ACTIVITY:
What is needed is an exact copy of every record.

RECORDED DATA:
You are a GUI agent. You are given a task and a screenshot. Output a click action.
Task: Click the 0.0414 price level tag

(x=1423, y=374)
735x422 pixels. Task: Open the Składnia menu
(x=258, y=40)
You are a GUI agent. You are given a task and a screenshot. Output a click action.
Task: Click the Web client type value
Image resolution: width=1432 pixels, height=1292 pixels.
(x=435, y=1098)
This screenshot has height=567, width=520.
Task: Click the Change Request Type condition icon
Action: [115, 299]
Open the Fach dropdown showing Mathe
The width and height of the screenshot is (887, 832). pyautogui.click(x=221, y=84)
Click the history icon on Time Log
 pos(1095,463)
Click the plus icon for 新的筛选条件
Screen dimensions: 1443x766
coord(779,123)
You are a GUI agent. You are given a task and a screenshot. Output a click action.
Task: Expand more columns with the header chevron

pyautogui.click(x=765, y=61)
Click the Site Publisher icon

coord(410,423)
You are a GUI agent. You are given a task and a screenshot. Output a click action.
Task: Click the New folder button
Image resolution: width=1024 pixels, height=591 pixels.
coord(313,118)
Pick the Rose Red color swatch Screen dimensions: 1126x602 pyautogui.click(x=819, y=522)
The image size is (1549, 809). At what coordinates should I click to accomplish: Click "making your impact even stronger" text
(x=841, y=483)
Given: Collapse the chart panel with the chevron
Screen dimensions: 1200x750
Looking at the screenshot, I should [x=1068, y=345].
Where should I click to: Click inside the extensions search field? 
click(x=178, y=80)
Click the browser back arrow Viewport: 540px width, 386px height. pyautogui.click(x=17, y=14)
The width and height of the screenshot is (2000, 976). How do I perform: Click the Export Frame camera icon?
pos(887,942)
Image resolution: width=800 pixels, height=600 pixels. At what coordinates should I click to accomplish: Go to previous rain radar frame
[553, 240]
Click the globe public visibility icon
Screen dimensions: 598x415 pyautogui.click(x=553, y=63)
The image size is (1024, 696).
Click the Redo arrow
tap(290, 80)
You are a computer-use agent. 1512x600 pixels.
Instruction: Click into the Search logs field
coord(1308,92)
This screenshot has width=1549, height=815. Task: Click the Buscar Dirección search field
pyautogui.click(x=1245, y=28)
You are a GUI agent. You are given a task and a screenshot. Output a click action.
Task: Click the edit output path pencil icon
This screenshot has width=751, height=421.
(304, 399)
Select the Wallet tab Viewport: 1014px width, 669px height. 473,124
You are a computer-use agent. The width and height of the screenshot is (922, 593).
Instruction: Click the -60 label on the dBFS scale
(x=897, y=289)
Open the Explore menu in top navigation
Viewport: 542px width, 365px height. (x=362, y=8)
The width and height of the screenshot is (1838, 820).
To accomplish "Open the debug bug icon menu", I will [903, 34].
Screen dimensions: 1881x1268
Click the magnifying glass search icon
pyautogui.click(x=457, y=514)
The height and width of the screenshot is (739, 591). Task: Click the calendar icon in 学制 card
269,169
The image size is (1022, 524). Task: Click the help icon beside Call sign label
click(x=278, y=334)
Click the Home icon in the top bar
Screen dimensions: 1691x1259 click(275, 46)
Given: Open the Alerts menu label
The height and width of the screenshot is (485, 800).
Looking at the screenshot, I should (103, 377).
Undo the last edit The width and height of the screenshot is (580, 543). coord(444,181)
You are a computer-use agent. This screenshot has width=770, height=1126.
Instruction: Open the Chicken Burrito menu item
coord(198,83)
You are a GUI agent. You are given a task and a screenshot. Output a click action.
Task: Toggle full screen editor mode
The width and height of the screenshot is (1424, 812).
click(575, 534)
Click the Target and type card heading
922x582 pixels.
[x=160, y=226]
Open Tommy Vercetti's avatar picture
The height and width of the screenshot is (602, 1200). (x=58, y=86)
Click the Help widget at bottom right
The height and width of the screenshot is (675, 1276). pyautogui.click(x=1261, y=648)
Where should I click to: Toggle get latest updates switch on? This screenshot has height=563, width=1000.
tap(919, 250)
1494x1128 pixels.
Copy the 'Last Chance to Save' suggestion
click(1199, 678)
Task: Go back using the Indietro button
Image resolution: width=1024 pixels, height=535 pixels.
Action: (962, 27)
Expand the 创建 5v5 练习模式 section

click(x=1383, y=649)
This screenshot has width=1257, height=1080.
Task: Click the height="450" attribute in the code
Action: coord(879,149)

SOLUTION TO THE PROBLEM:
You are a GUI agent. You are given a task and a screenshot. Output a click action.
Task: Click the 0.0414 price level tag

(x=1423, y=374)
735x422 pixels. Task: Open the Składnia menu
(x=258, y=40)
You are a GUI agent. You are given a task and a screenshot. Output a click action.
Task: Click the Web client type value
Image resolution: width=1432 pixels, height=1292 pixels.
(x=435, y=1098)
This screenshot has height=567, width=520.
Task: Click the Change Request Type condition icon
Action: [115, 299]
Open the Fach dropdown showing Mathe
The width and height of the screenshot is (887, 832). pyautogui.click(x=221, y=84)
Click the history icon on Time Log
 pos(1095,463)
Click the plus icon for 新的筛选条件
Screen dimensions: 1443x766
coord(779,123)
You are a GUI agent. You are given a task and a screenshot. Output a click action.
Task: Expand more columns with the header chevron

pyautogui.click(x=765, y=61)
Click the Site Publisher icon

coord(410,423)
You are a GUI agent. You are given a task and a screenshot. Output a click action.
Task: Click the New folder button
Image resolution: width=1024 pixels, height=591 pixels.
coord(313,118)
Pick the Rose Red color swatch Screen dimensions: 1126x602 pyautogui.click(x=819, y=522)
The image size is (1549, 809). At what coordinates should I click to accomplish: Click "making your impact even stronger" text
(x=841, y=483)
Given: Collapse the chart panel with the chevron
Screen dimensions: 1200x750
Looking at the screenshot, I should [x=1068, y=345].
Where should I click to: Click inside the extensions search field? 
click(x=178, y=80)
Click the browser back arrow Viewport: 540px width, 386px height. pyautogui.click(x=17, y=14)
The width and height of the screenshot is (2000, 976). How do I perform: Click the Export Frame camera icon?
pos(887,942)
Image resolution: width=800 pixels, height=600 pixels. At what coordinates should I click to accomplish: Go to previous rain radar frame
[553, 240]
Click the globe public visibility icon
Screen dimensions: 598x415 pyautogui.click(x=553, y=63)
The image size is (1024, 696).
Click the Redo arrow
tap(290, 80)
You are a computer-use agent. 1512x600 pixels.
Instruction: Click into the Search logs field
coord(1308,92)
This screenshot has width=1549, height=815. Task: Click the Buscar Dirección search field
pyautogui.click(x=1245, y=28)
You are a GUI agent. You are given a task and a screenshot. Output a click action.
Task: Click the edit output path pencil icon
This screenshot has width=751, height=421.
(304, 399)
Select the Wallet tab Viewport: 1014px width, 669px height. 473,124
You are a computer-use agent. The width and height of the screenshot is (922, 593).
Instruction: Click the -60 label on the dBFS scale
(x=897, y=289)
Open the Explore menu in top navigation
Viewport: 542px width, 365px height. (x=362, y=8)
The width and height of the screenshot is (1838, 820).
To accomplish "Open the debug bug icon menu", I will [903, 34].
Screen dimensions: 1881x1268
Click the magnifying glass search icon
pyautogui.click(x=457, y=514)
The height and width of the screenshot is (739, 591). Task: Click the calendar icon in 学制 card
269,169
The image size is (1022, 524). Task: Click the help icon beside Call sign label
click(x=278, y=334)
Click the Home icon in the top bar
Screen dimensions: 1691x1259 click(275, 46)
Given: Open the Alerts menu label
The height and width of the screenshot is (485, 800).
Looking at the screenshot, I should (103, 377).
Undo the last edit The width and height of the screenshot is (580, 543). coord(444,181)
You are a computer-use agent. This screenshot has width=770, height=1126.
Instruction: Open the Chicken Burrito menu item
coord(198,83)
You are a GUI agent. You are given a task and a screenshot. Output a click action.
Task: Toggle full screen editor mode
The width and height of the screenshot is (1424, 812).
click(575, 534)
Click the Target and type card heading
922x582 pixels.
[x=160, y=226]
Open Tommy Vercetti's avatar picture
The height and width of the screenshot is (602, 1200). (x=58, y=86)
Click the Help widget at bottom right
The height and width of the screenshot is (675, 1276). pyautogui.click(x=1261, y=648)
Where should I click to: Toggle get latest updates switch on? This screenshot has height=563, width=1000.
tap(919, 250)
1494x1128 pixels.
Copy the 'Last Chance to Save' suggestion
click(1199, 678)
Task: Go back using the Indietro button
Image resolution: width=1024 pixels, height=535 pixels.
Action: (962, 27)
Expand the 创建 5v5 练习模式 section

click(x=1383, y=649)
This screenshot has width=1257, height=1080.
Task: Click the height="450" attribute in the code
Action: coord(879,149)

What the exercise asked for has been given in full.